Cardiac-Specific Overexpression of Caveolin-1 in Rats With Ischemic Cardiomyopathy Improves Arrhythmogenicity and Cardiac Remodelling.

BACKGROUND

Ischemic cardiomyopathy (ICM) is associated with electrical and structural remodelling, leading to arrhythmias. Caveolin-1 (Cav1) is a membrane protein involved in the pathogenesis of ischemic injury. Cav1 deficiency has been associated with arrhythmogenicity. The current study aimed to determine how Cav1 overexpression inhibits arrhythmias and cardiac remodelling in ICM.

METHODS

ICM was modelled using left anterior descending (LAD) artery ligation for 4 weeks. Cardiac-specific Cav1 overexpression in ICM on arrhythmias, excitation-contraction coupling, and cardiac remodelling were investigated using the intramyocardial injection of an adeno-associated virus serotype 9 (AAV-9) system, carrying a specific sequence expressing Cav1 (AAV) under the cardiac troponin T (cTnT) promoter.

RESULTS

Cav1 overexpression decreased susceptibility to arrhythmias by upregulating gap junction connexin 43 (CX43) and reducing spontaneous irregular proarrhythmogenic Ca waves in ventricular cardiomyocytes.

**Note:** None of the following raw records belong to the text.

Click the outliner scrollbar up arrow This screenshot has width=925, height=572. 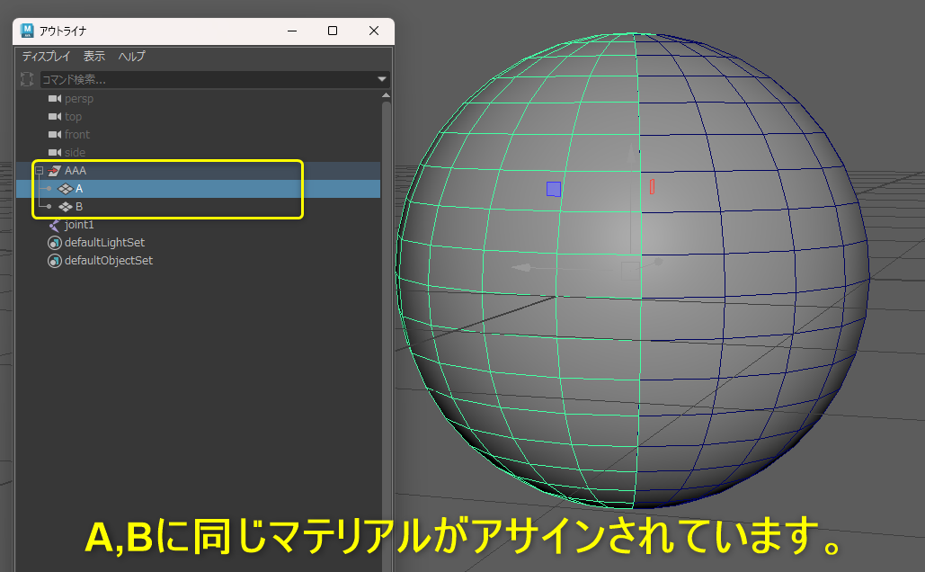click(x=387, y=94)
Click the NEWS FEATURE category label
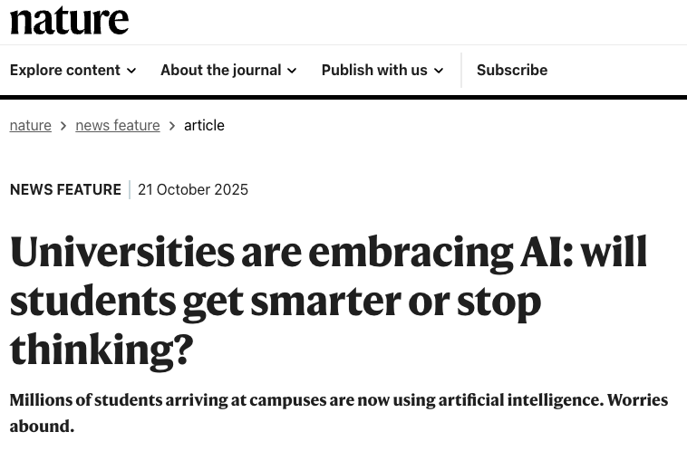 pos(65,189)
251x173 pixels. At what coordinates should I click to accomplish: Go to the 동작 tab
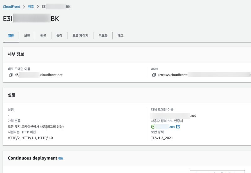pyautogui.click(x=59, y=35)
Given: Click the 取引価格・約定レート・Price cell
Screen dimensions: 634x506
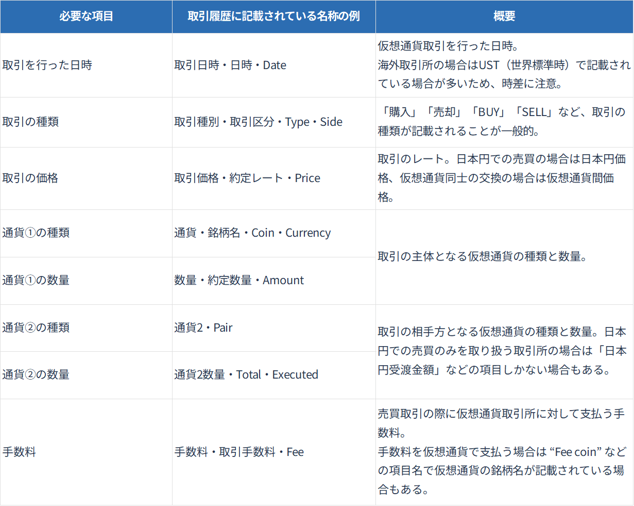Looking at the screenshot, I should tap(247, 178).
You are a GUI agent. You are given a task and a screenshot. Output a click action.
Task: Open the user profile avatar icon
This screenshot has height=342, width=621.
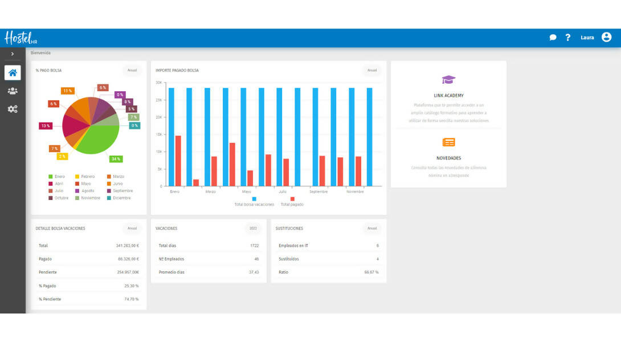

It also alleviated ischemic injury-induced contractility weakness by improving Ca cycling through normalizing Ca-handling protein levels and improving Ca homeostasis. Masson stain and immunoblotting revealed that the deposition of excessive fibrosis was attenuated by Cav1 overexpression, inhibiting the transforming growth factor-β (TGF-β)/Smad2 signalling pathway. Coimmunoprecipitation assays demonstrated that the interaction between Cav1 and cSrc modulated CX43 expression and Ca-handling protein levels.

CONCLUSIONS

Cardiac-specific overexpression of Cav1 attenuated ventricular arrhythmia, improved Ca cycling, and attenuated cardiac remodelling. These effects were attributed to modulation of CX43, normalized Ca-handling protein levels, improved Ca homeostasis, and attenuated cardiac fibrosis.